I can offer it for $25 a bottle. SOLD OUT
I visited this impressive estate last year - it’s a study in how to do things properly. Medhurst Wines was founded by Ross Wilson who made his fortune as the former CEO of Southcorp and Tabcorp. Ross has a long association with the wine industry, in particular the Yarra Valley, and it was here he acquired a wonderfully positioned property in the mid-1990s. With astute planning and admirable patience, the ensuing two decades saw Ross plant vineyards, build an amazing winery and most recently hire talented young winemaker Simon Steele (ex Brokenwood). Ross’s strategy of putting pieces into place for long-term success is starting to pay off, with the winery receiving some serious recognition.
While the reputation of Medhurst has been built on the back of excellent Pinot Noir, Chardonnay, Cabernet and Shiraz, Ross is also a major fan of rosé. In fact, he’s such a fan that he had a dedicated rosé vineyard of Shiraz and Cabernet planted in 2000, which is extraordinary given that most estates treat rosé as an afterthought. When Simon was hired a few years ago, it was made clear he was “not to stuff up the rosé!”

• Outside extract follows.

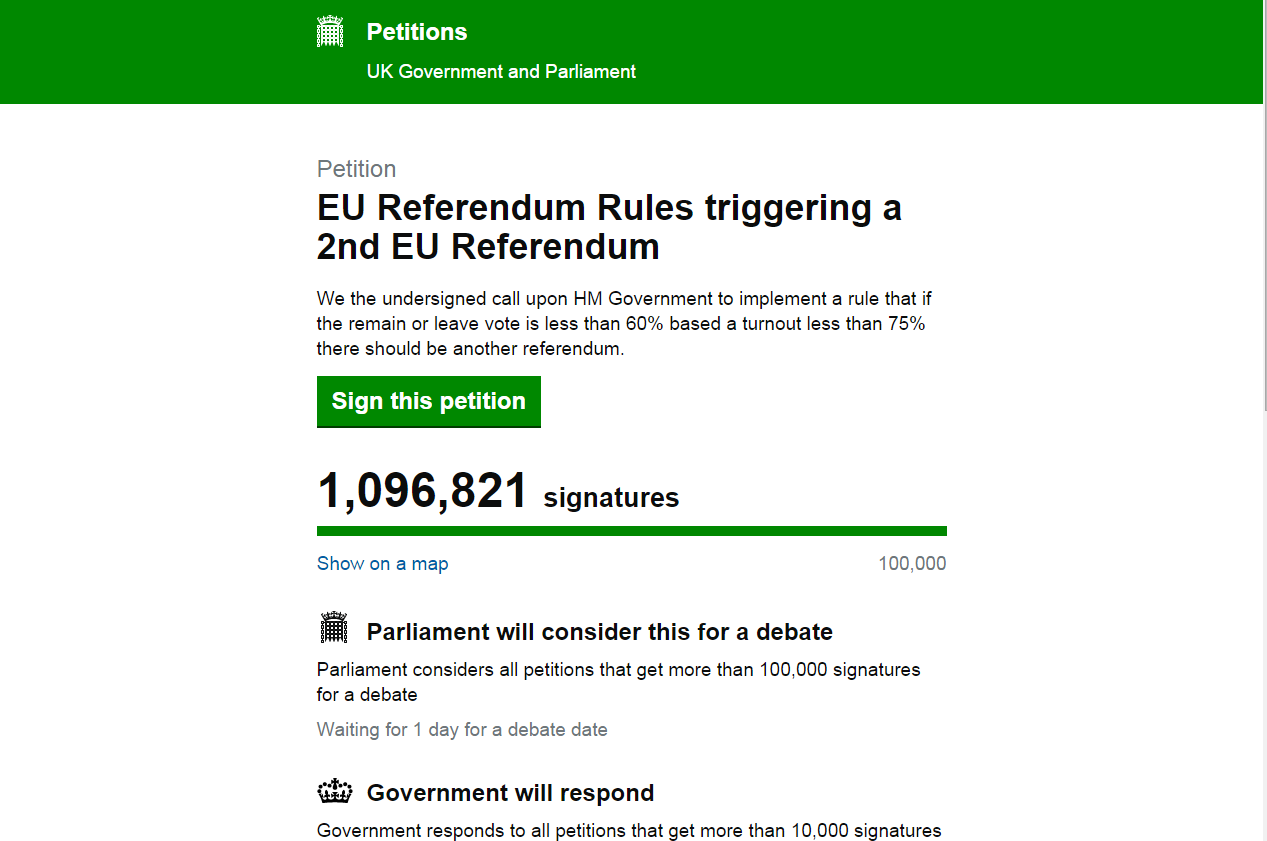The width and height of the screenshot is (1267, 841).
Task: Click the crown icon beside Government will respond
Action: point(335,792)
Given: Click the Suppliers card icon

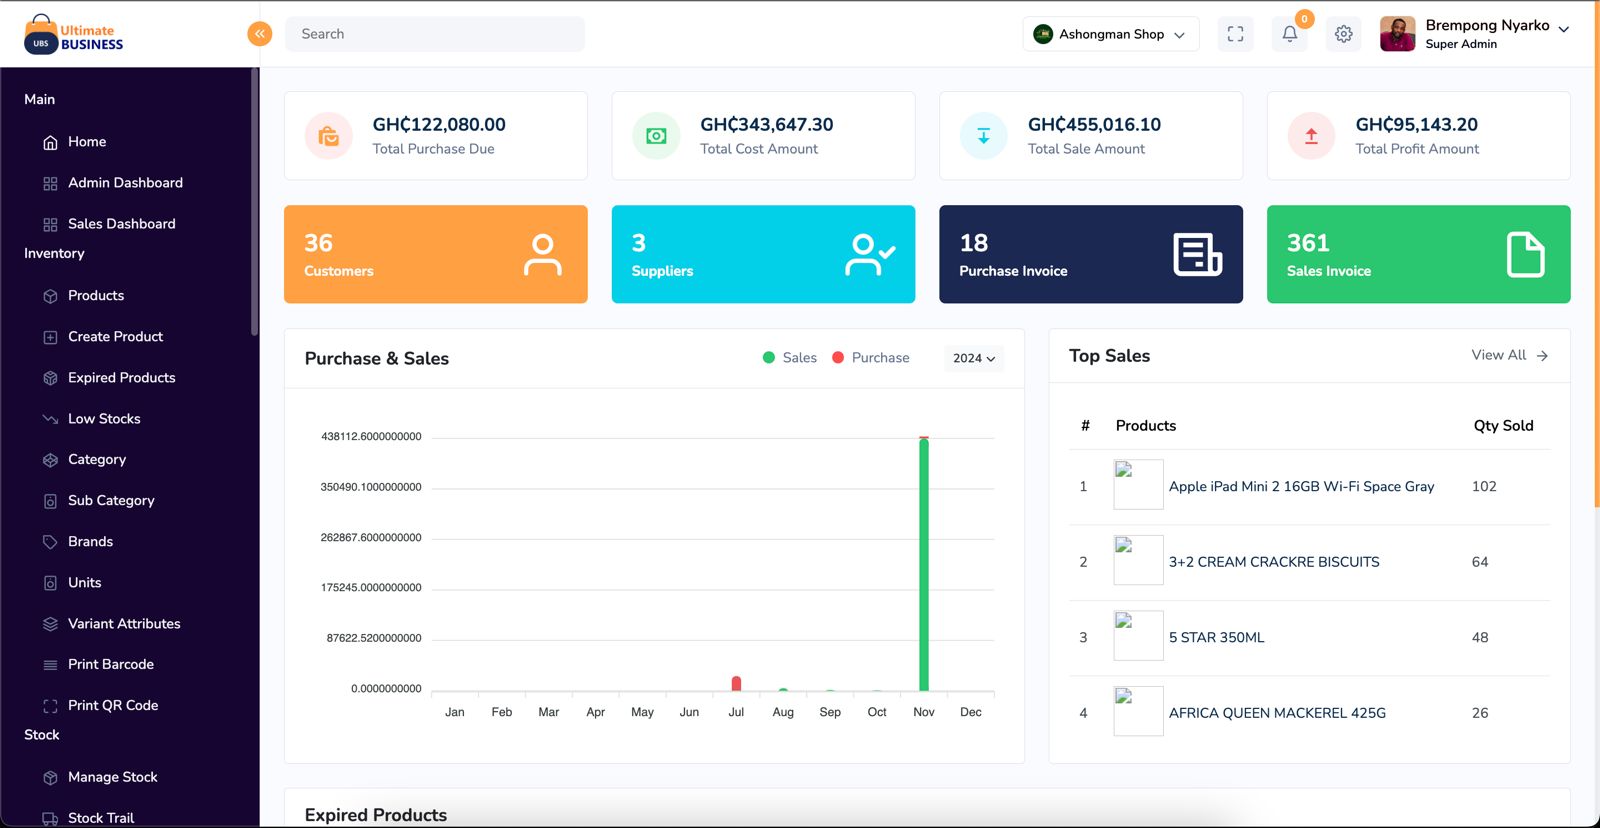Looking at the screenshot, I should click(x=869, y=255).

I had a chat with Simon last week and he told me the 2016 rosé is
60% Cabernet and 40% Shiraz. The low yielding vines were handpicked (about a week earlier than the non-rosé Shiraz and Cab), with the fruit left overnight in a coolroom to ensure it was cold when pressed the next morning, minimising both oxidation and colour development. Only 500L of juice was obtained per tonne of grapes pressed. Usual rates are around 700L/tonne, indicating just how softly the fruit is squeezed. The harder pressings are sold off to other rosé producers. The gentle pressing not only explains the pale colour, but also means this wine is more expensive to make.
As the two varieties ripen about 2 weeks apart, they were fermented separately, both using cultured champagne yeasts to ensure a clean ferment. Five percent of the ferment took place in old French oak, the rest in stainless steel. Interestingly Simon told me he also chucked a bucket of Chardonnay lees into the ferment to add texture.

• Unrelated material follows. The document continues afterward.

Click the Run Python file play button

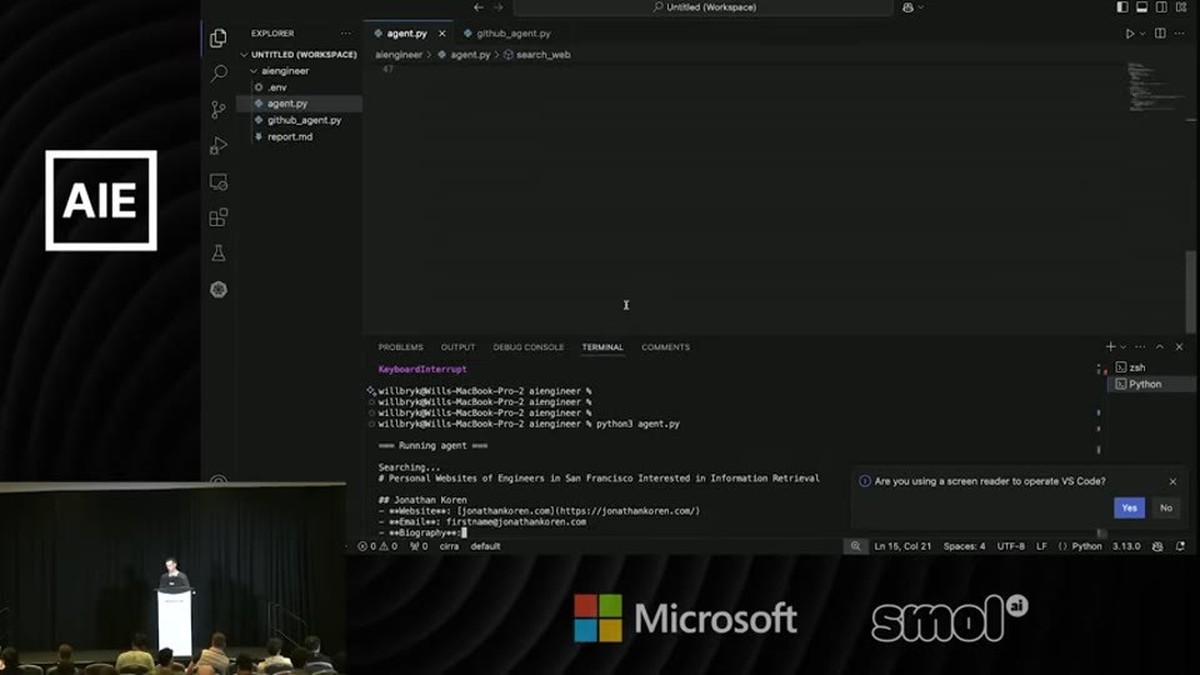(1130, 33)
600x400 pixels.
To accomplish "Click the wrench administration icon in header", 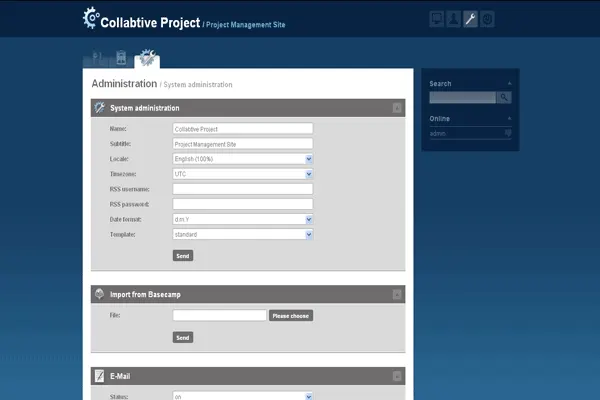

Unlike many rosé winemakers, Simon didn’t add any acid to this wine. When winemakers do add acid, they usually end up adding sugar to balance it. Simon reckons this tends to make you feel not so good the next day and is very proud of the fact that this wine has no such additions. He then fermented it to dryness. Simon told me the wine has high ph, ie. low acid, which tends to make it “slippery” (winemaker speak for smooth or drinkable). After light filtering and minimal sulphur, the wine was bottled. Simon’s very happy with it, as is everyone else - each vintage sells out quickly.

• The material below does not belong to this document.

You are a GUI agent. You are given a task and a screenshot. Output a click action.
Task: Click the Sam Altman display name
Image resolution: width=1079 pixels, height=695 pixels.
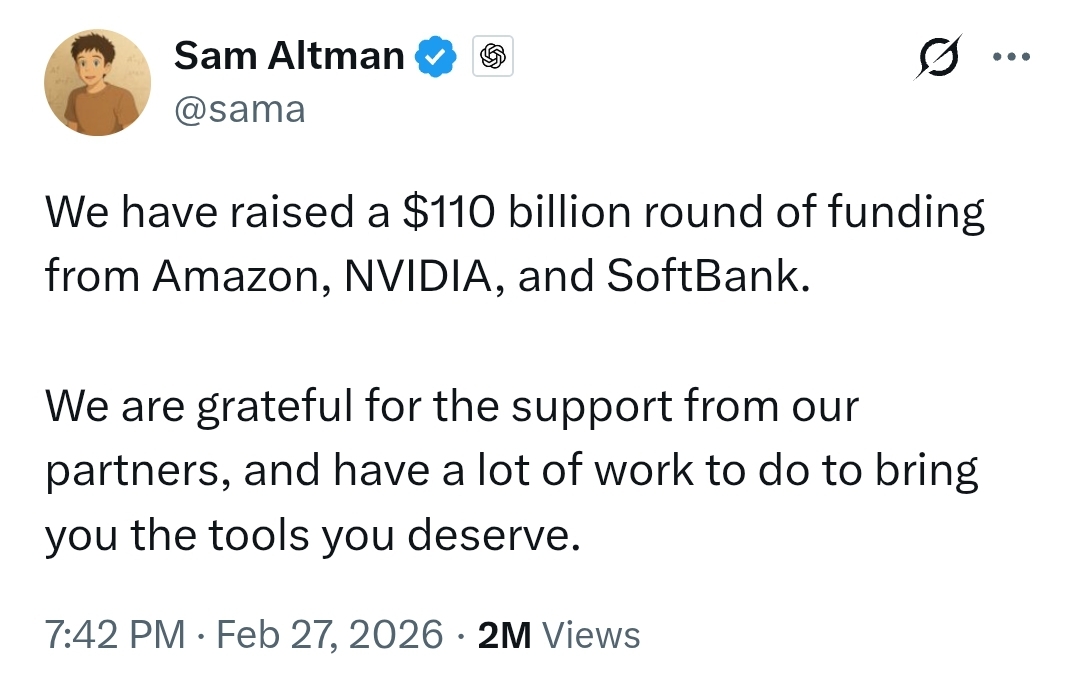click(288, 57)
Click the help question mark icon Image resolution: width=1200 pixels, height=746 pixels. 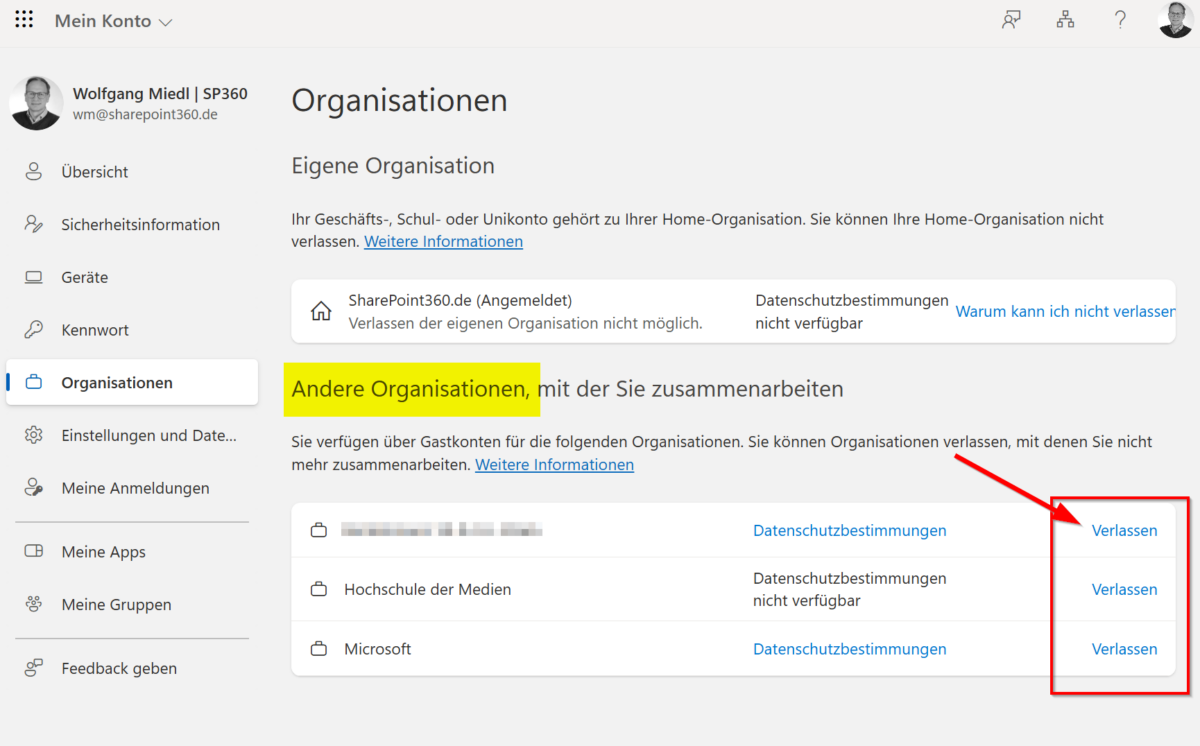click(1121, 20)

The wine is clear, bright and a very pale copper. On the palate it’s clean and bone dry, with subtle notes of strawberry, musk, honeydew and coconut finishing with delicate toasty notes. Its depth, weight and smooth mouthfeel belie its pale colour. Simon has balanced the acid in this wine so well it gives it freshness and vitality without being tart or linear. Its beautiful structure and integration set this wine apart and make it so generous and drinkable.
Gold Medal and Trophy for Best Rosé at the 2016 Yarra Valley Wine Show.
“Very pale copper pink with bright salmon hue. Deliciously elusive fresh fruits including strawberry and raspberry, are supported by hints of fennel and white blossom of jasmine. The palate is savoury and refined with a supple creamy texture. The finish to the wine is superb, fresh fruits and a long chalky delicate phenolic edge that is the trademark of this single vineyard wine.” Randall Pollard, Heart and Soil.
“Dry and herbal but not in a challenging way. Savoury but gluggable. Good way for a rosé to be. Acid, spice and cranberried/cherried/raspberried fruit slings through the finish. This has its skates on - it’s a racy style - but it’s well dressed with flavour. Perfect for the lunch table. Thumbs up.” 92 points, Campbell Mattinson, The Wine Front.
Only just released so you won’t find it around town… yet.